F-based dispatches (Factorial, RCBD, SplitPlot, RepeatedMeasures) reject OneSidedWitnessed outright: F-statistics are intrinsically non-negative, so the one-sided / two-sided distinction doesn’t refine them.

Implementation: check_impossibility_witness in crates/eigenius-statistics/src/validate.rs; DispatchPos::supports_one_sided_directionality() captures the t-based / F-based split. ARRIVE-aligned stance; legacy software’s silent one-sided defaults are rejected.

7.2. Opinionated stance: dual-verdict outlier exclusion

The SampleSet carries every replicate the bench produced — outlier exclusion is not a property of the SampleSet, it’s a property of the claim. When a claim carries a non-Identity exclusion functor, the verifier computes the test twice — once with the functor applied, once on the raw samples — and reports both outcomes. v1 packs both into a single diagnostic string under a DualVerdict label; the v2 tracked follow-on materializes two MeasurementVerdict resources linked via stats:dual_verdict_pair so downstream consumers can resolve each branch independently.

Three exclusion functors are exposed:

Identity() — no exclusion. Standard single-verdict path.
ESD(max_outliers, alpha_esd) — Rosner’s generalized Extreme Studentized Deviate test (1983). Iteratively flags up to max_outliers observations using Studentized deviates against critical values from the one-sided t distribution.
PassingBablokResidual(threshold_sigma) — residuals from a Passing-Bablok regression, used in CLSI EP09 method-comparison. Only meaningful for MethodComparisonAnalysisPlan dispatches.
Manual(witnesses) — typed exclusion witnesses referencing committed assay-quality observations. Deferred to the §11 assay-quality institutions; v1 rejects.

Phase 5 v1 wires the (SingleSampleEstimate, ESD) cell completely; other (dispatch × non-Identity exclusion) combinations reject up front with structured diagnostics referencing the tracked GitHub issues per the (dispatch × exclusion) matrix in D52 §9 Phase 5. STROBE-aligned sensitivity-analysis stance; storing only the post-exclusion result is the same epistemic loss as storing only the summary statistic, structurally prevented.

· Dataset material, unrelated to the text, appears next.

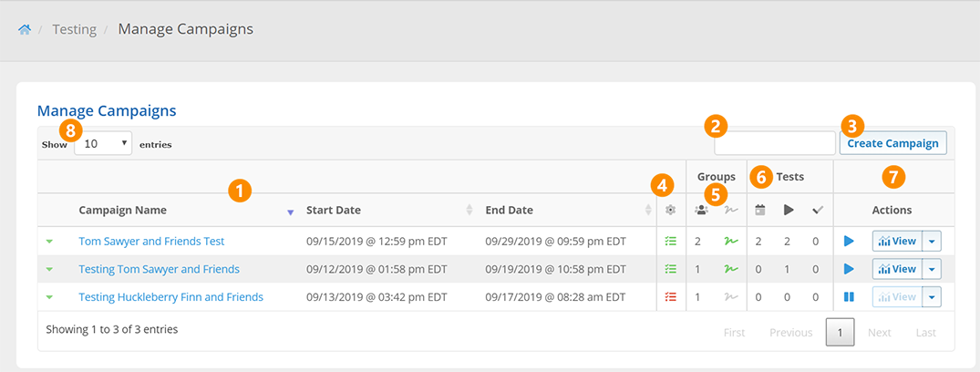Click green trend line icon for Testing Tom Sawyer and Friends
The image size is (980, 372).
730,269
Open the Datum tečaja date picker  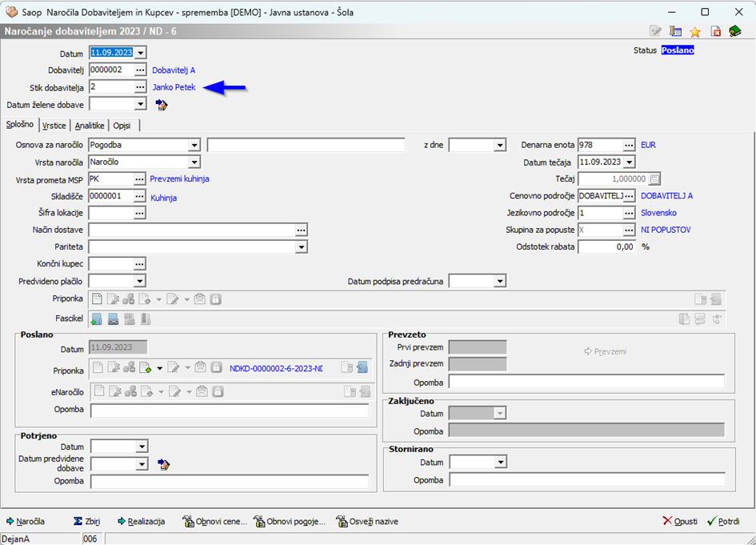(x=630, y=162)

7.3. Opinionated stance: Passing-Bablok mandatory for `MethodComparisonAnalysisPlan`

stats:MethodComparisonAnalysisPlan : stats:StatisticalAnalysisPlan is a subclass that triggers a class-based early dispatch: when the claim’s is_a contains the marker, the verifier bypasses the SampleSet-shape table and routes to Passing-Bablok regression (non-parametric, robust to outliers, errors-in-both-variables). Ordinary least-squares regression is rejected outright — OLS assumes zero measurement error on the X-axis, which for two biological measurements compared against each other is structurally false. Deming regression with an asserted variance ratio is acceptable but a follow-on.

The SampleSet shape mirrors stats:Paired(pairs, replication): each pair is (method_a_reading, method_b_reading) for one specimen. The verdict criterion is CI-based, not p-value-based: Holds iff 1.0 ∈ slope_CI ∧ 0.0 ∈ intercept_CI (CLSI EP09 method-agreement criterion). The verdict’s computed_statistic carries the median slope; computed_p_value carries a binary disagreement indicator (0.0 on agreement, 1.0 on disagreement); the diagnostic enumerates both CIs.

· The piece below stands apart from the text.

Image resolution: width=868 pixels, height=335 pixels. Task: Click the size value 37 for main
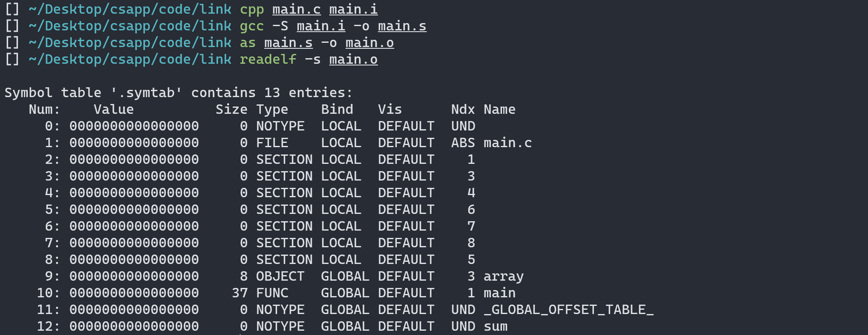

A second QueryClass resource binds stats:MethodComparisonAnalysisPlan to the same validate_analysis_plan handler so AutoOnLoad fires on subclass instances — the kernel’s dispatch matches resource.is_a() entries directly against registered query_class IRIs without transitive subclass walks, so the subclass needs its own registration. CLSI EP09-aligned.

7.4. Opinionated stance: technical-only replicates cannot support population-level propositions

The SampleSet’s replication axis is consulted at every dispatch for variance-component stratification (CLSI EP05’s repeatability vs intermediate precision). It is also consulted at claim-admissibility time:

BiologicalReplication — any canonical_proposition shape is admissible (subject to the other verifier checks).
TechnicalWithinRun — only canonical_proposition shapes whose predicate carries is_a stats:MeasurementLevel are admissible. Population-level propositions are rejected with EpistemicScopeViolation { sample_replication: TechnicalWithinRun, proposition_scope: PopulationLevel }.
NestedReplication(biological_n, technical_per_biological) — population-level propositions admissible; the verifier uses CLSI EP05-A3 nested ANOVA to stratify within-run vs intermediate-precision variance.

The scope of a proposition is determined from its head predicate’s is_a class memberships. Domain ontologies mark predicates via the multi-class data header form:

data screen:HasLowIC50 : core:string -> Prop, stats:PopulationLevel { }
data assay:HasLowIC50_OnThisBatch : core:string -> Prop, stats:MeasurementLevel { }

Predicates with no scope marker default to PopulationLevel (the more restrictive admissibility — fail-safe). The institution exists to prevent the trust-the-summary problem; silently admitting “EIG_0291 has IC50 < 100 nM” from three reads of one plate would re-introduce exactly that problem.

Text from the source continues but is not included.